When Yaqeel responded with a comm click, Han lowered all three fingers.
“Go!”
Jaina waved her hand to the side, and the human-sized rectangle she and Leia had cut from the security door popped free and went tumbling down the length of the balcony. A chorus of startled voices cried out in alarm, then the dull thung of durasteel on plastoid rang out from around the corner. In the next instant, the open doorway erupted into a storm of flashing bolts, and the lightsabers of both Solo women snapped to life.
“Going right, Mom!” Jaina called.
“Going left!” Leia confirmed.
They stepped through the door together, their blades weaving baskets of color as they batted blaster bolts back toward their sources. Zekk went next, moving forward to deflect fire from two squads of guards positioned high above in the corners on the opposite side of the atrium.
“Han, grenades!” Zekk called back through the door. “Three-second fuses.”
Han let his repeating blaster dangle by its sling and pulled a stun grenade off his equipment vest. He quickly set the timer, then tried not to shake as he moved into throwing position on the other side of the door. Surrounded as he was by three very experienced Jedi Knights, he knew there wasn’t much chance of a bolt getting through—but there were dozens of bolts coming their way every second, and not even Leia was perfect. Seeing that Zekk was taking fire from two different directions, Han positioned himself a little to the side and tossed the first grenade over the rail.
“Zekk, yours!”
Zekk switched to a single-handed grip and pivoted sideways, allowing half a dozen bolts to slip past his twirling blade as he pointed at the grenade. He flicked his finger toward the opposite side of the atrium, and the grenade flew into the corner on the right and exploded with a detonation as blinding as it was deafening. The guards went down at once, most of them completely unconscious, but a few covering their ears or eyes and rolling around in agony.
Han already had the next grenade ready. Since he was facing Jaina’s side of the balcony, he called her name and tossed it over her shoulder. She did not even need to switch to a single-handed grip.

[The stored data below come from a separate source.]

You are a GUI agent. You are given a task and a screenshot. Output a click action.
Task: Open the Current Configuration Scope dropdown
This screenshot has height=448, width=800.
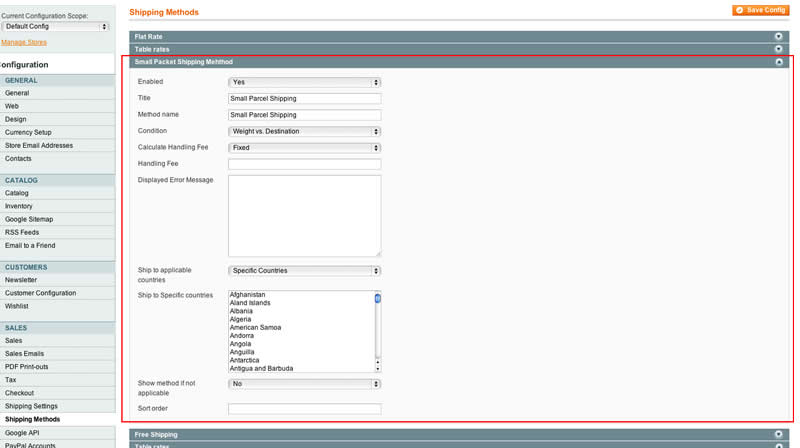click(55, 27)
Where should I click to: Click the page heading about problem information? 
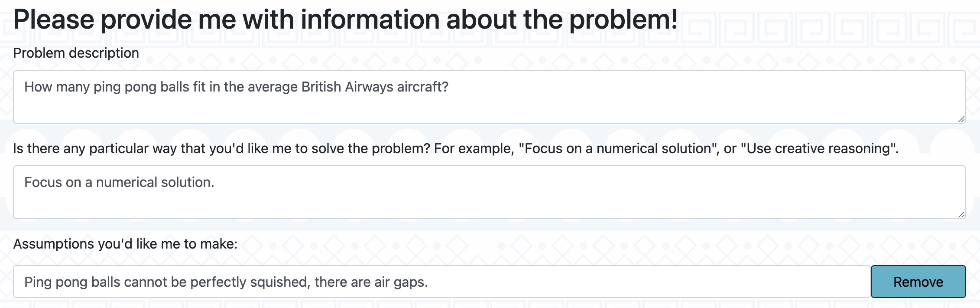345,20
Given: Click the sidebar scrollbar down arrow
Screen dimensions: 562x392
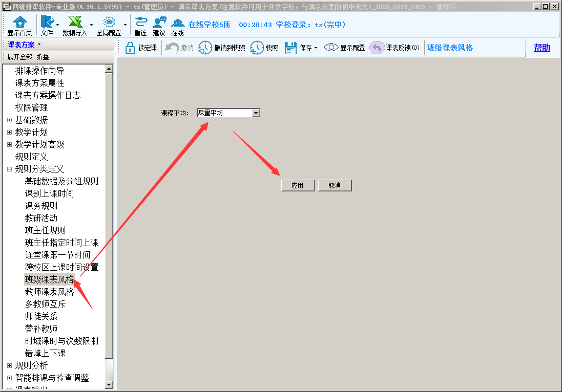Looking at the screenshot, I should point(109,384).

She simply fixed her gaze on the wall of guards lined up across the balcony in front of her, and the stun grenade flew toward them as though launched by a rocket. The sergeant saw it coming and managed to raise a hand to point before it detonated in the midst of his squad, leaving them motionless and piled atop one another.
Han turned and tossed the third grenade past Leia’s flank. She allowed it to hit the deck grating, then sent it bouncing down the balcony toward a squad of guards who—having the benefit of seeing what had become of their fellows—wisely gave up the fight and simply turned to flee. The detonation caught half of them anyway. Some continued to flee, stumbling down the balcony with their hands pressed to their ears, and some dropped in their tracks and began to writhe about on the deck grating. Those who had been lucky enough to escape unscathed simply continued to run.
Han started to reach for another stun grenade, but Zekk said, “Save it. We’ve convinced them.”
Han looked up to see the last group of guards withdrawing from view. He was about to check the status of Squad Saav’etu when he heard a sporadic clatter in the atrium. Being careful not to invite sniper fire by leaning over the rail, he peered out and saw a steady shower of blaster rifles dropping to the atrium floor. Jaina and Leia quickly began to add to the rain of weaponry, using the Force to hurl every GAS weapon in sight over the safety rail.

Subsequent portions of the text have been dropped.